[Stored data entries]
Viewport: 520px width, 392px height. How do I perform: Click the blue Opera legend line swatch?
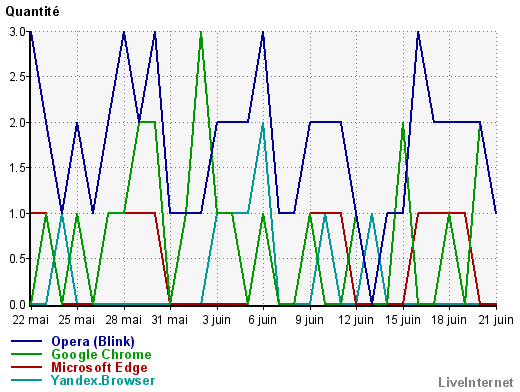pos(26,341)
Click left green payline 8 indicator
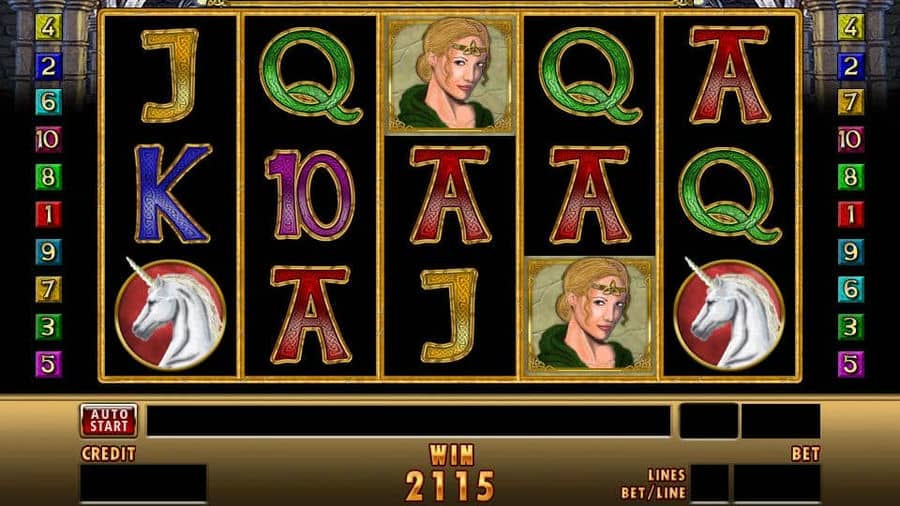 48,177
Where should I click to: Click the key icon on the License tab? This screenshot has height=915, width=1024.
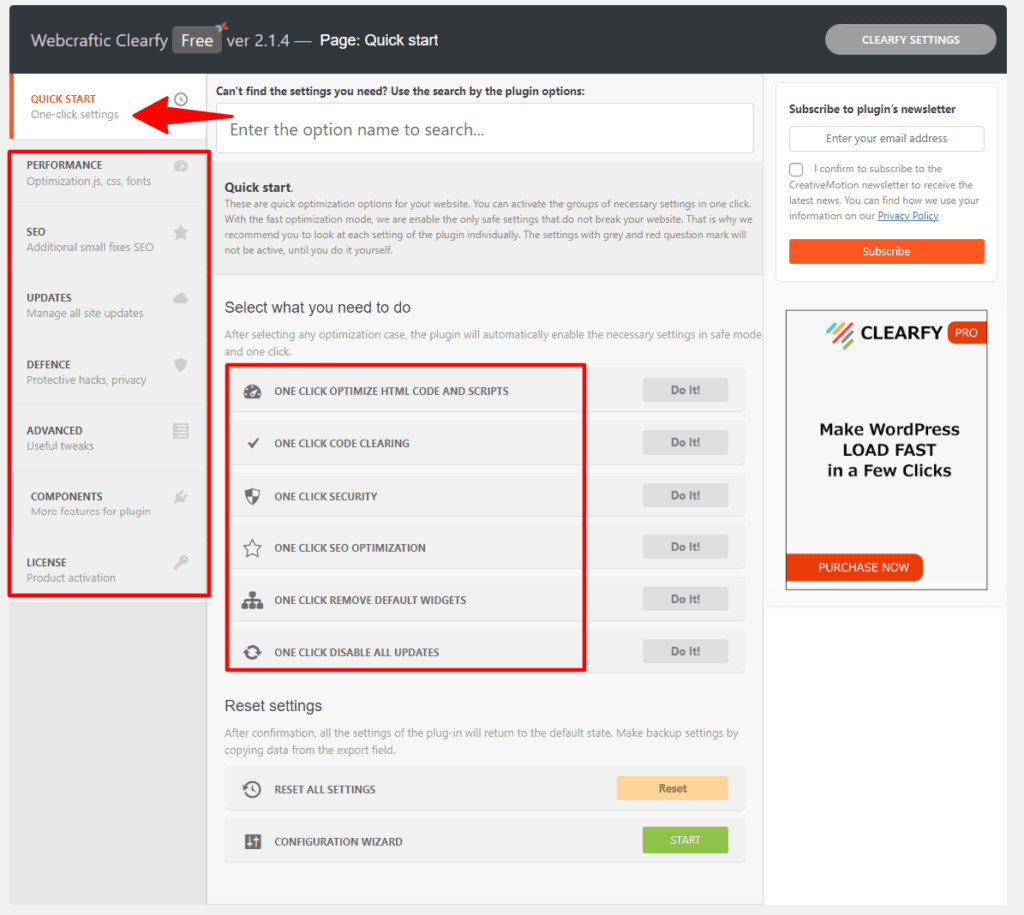coord(181,563)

* [Task instructions]: Every line of the data above is to be repeated exactly; the images are to be left out.

* [Task solution]:
Viewport: 520px width, 392px height. How do I perform: Click the blue Opera legend line swatch?
pos(26,341)
Click left green payline 8 indicator
 48,177
Where should I click to: Click the key icon on the License tab? This screenshot has height=915, width=1024.
coord(181,563)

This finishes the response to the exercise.